Nuestros dos pueblos han librado ya demasiadas guerras causándose mutuamente muerte y destrucción. Ninguno de nosotros tiene la fuerza para aniquilar al adversario y, por tanto, resignémonos a aceptar la situación tal como está. Nosotros hemos ganado la última batalla, vosotros tenéis en vuestro poder a cinco mil de nuestros ciudadanos. Pedimos, pues, que sea nuestra, como anteriormente, la ciudad de Selinonte y el territorio de Agrigento hasta el río Halyco, mientras que la ciudad seguirá siendo vuestra.

Devolveréis, además, los prisioneros y pagaréis mil talentos a título de daños de guerra.

Reconoceréis nuestras fronteras, nosotros reconoceremos las vuestras y la autoridad de Dionisio y de sus descendientes sobre el territorio definido por este tratado.

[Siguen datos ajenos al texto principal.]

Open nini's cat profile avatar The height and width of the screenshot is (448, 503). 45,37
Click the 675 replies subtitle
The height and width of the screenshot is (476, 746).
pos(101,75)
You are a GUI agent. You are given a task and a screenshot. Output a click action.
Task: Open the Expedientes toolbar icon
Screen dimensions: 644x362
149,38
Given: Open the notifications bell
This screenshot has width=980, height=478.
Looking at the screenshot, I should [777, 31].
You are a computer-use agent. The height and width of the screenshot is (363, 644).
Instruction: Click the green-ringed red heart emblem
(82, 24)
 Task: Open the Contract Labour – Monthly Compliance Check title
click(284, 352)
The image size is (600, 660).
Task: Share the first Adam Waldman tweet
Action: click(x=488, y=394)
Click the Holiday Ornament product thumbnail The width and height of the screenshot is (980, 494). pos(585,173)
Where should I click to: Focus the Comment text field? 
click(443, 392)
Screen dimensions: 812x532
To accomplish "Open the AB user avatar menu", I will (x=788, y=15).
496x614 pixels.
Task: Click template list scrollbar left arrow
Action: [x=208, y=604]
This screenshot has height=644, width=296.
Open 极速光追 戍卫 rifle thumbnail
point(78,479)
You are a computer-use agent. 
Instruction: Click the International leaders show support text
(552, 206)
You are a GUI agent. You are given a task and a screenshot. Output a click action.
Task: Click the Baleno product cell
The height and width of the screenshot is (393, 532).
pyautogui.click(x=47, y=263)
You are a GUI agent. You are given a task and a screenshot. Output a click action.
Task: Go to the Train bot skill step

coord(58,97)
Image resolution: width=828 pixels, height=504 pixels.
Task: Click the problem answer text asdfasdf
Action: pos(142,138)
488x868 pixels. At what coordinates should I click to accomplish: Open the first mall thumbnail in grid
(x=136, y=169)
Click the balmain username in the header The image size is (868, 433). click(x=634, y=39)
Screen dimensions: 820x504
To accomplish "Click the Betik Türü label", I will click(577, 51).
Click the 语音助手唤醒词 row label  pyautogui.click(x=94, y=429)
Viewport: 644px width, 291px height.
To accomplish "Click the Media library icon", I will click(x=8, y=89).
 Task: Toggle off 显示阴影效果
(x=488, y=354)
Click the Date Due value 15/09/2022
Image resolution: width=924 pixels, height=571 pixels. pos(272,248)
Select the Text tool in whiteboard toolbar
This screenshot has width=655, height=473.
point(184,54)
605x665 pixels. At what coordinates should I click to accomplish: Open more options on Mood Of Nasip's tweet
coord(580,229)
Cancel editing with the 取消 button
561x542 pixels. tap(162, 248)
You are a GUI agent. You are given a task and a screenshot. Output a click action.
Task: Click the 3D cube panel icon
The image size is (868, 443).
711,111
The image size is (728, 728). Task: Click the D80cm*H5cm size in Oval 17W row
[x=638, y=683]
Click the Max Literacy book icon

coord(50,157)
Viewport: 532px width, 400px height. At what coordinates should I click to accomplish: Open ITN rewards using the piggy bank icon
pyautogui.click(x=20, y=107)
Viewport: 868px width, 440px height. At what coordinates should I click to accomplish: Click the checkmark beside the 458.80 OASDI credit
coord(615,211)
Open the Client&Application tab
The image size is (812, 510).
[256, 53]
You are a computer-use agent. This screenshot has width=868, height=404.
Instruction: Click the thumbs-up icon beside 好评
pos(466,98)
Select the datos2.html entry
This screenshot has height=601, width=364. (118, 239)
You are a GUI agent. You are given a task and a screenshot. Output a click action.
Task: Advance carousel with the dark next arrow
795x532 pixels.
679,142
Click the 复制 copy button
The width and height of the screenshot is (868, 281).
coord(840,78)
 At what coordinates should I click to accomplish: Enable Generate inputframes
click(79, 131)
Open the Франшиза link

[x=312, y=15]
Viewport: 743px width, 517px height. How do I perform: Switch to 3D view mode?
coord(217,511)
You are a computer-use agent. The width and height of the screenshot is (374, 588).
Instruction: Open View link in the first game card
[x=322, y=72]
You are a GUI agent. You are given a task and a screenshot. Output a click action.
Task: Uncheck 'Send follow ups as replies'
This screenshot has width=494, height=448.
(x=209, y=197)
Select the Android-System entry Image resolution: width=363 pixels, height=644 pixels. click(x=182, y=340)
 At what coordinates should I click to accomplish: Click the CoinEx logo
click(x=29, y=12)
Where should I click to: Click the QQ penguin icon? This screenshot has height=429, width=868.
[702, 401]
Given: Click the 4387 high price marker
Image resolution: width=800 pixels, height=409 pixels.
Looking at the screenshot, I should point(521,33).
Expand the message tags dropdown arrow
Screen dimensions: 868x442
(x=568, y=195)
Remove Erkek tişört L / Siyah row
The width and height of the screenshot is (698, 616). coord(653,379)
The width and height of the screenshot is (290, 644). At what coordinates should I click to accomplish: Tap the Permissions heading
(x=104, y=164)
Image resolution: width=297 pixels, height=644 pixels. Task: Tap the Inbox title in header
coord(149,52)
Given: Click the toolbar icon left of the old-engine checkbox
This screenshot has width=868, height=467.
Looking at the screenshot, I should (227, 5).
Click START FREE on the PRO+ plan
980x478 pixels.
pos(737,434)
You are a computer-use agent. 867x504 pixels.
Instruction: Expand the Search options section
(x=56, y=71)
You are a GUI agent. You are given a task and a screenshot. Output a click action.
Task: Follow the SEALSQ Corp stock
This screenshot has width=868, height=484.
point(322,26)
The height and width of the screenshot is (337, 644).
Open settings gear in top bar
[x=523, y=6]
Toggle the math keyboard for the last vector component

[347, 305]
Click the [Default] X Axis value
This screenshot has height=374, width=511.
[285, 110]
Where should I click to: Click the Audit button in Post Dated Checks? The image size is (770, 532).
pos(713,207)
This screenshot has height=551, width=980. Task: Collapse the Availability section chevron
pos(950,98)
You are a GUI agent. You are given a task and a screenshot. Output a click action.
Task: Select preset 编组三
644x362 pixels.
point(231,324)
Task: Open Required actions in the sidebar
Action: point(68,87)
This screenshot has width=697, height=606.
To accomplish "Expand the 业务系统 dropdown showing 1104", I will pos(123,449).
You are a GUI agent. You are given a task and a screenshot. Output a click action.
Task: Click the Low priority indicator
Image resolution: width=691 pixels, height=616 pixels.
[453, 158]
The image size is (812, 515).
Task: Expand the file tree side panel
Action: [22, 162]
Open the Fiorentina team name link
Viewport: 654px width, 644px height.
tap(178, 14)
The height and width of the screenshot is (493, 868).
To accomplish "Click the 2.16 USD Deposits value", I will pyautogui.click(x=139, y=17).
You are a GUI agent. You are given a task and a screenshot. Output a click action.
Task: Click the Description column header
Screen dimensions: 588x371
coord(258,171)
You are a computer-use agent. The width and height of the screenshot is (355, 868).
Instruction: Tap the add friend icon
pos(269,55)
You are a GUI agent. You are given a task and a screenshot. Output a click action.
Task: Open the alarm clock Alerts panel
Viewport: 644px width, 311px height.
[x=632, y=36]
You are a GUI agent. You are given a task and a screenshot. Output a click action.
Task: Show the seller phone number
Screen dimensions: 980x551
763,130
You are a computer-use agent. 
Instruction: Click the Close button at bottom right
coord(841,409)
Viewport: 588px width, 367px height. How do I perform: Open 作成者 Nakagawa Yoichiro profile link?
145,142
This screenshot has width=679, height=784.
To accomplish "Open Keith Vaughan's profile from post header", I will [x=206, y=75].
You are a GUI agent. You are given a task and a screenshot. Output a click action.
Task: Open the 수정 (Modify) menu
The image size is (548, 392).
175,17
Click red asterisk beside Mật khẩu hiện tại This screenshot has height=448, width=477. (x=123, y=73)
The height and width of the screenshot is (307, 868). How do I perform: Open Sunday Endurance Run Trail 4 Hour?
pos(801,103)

Filisto cogió el despacho y se hizo anunciar en el palacio de la Ortigia, donde Dionisio estaba encerrado desde hacía días negándose a ver a nadie.

Aksal le impidió el paso.

—Amo no quiere ver a nadie.

—Dile que soy yo, Aksal, y que es imprescindible que hable con él. Es algo de la máxima importancia.

Aksal desapareció en el interior y volvió a aparecer poco después haciéndole una indicación de que podía entrar.

Dionisio se hallaba sentado en el escaño de las audiencias; tenía grandes ojeras, un color de tez terroso, la barba y el pelo desaliñado. Parecía haber envejecido diez años.

—Siento importunarte —dijo Filisto—, pero no puedo dejar de hacerlo. Los cartagineses nos proponen la paz.

Dionisio pareció reaccionar a aquellas palabras.

—¿Por propia iniciativa? ¿No has hecho tú el primer ofrecimiento?

—No me lo hubiera permitido nunca sin antes informarte. No, la iniciativa ha partido de ellos.

—¿Y qué es lo que quieren?

Filisto le leyó el mensaje, vio que lo escuchaba con atención y prosiguió:

—A mí me parece una propuesta muy razonable, dado nuestro actual estado de inferioridad. Los daños de guerra podemos discutirlos. Con los cartagineses siempre se consigue negociar en cuestiones de dinero. Pero lo más importante es el reconocimiento oficial de tu autoridad y de tu derecho y el de tus descendientes sobre este territorio. Es un elemento fundamental y no deberías dejar escapar la ocasión. Piensa en tu hijo. Sabes muy bien que no ha salido a ti, y tampoco a su tío. Si le dejas un Estado sólido, reconocido en sus fronteras, la vida será mucho más fácil para él, ¿no crees?

Dionisio dejó escapar un largo suspiro, se levantó y fue hacia él.

—Sí, quizá tienes razón. Ven, déjame leerlo de nuevo.

Se sentaron a una mesa, Filisto apoyó la hoja delante y esperó a que hubiera leído.

—Tienes razón —dijo finalmente Dionisio—. Seguiré tu consejo. Prepara el protocolo oficial y entabla las negociaciones por los daños de guerra. No tenemos todo ese dinero.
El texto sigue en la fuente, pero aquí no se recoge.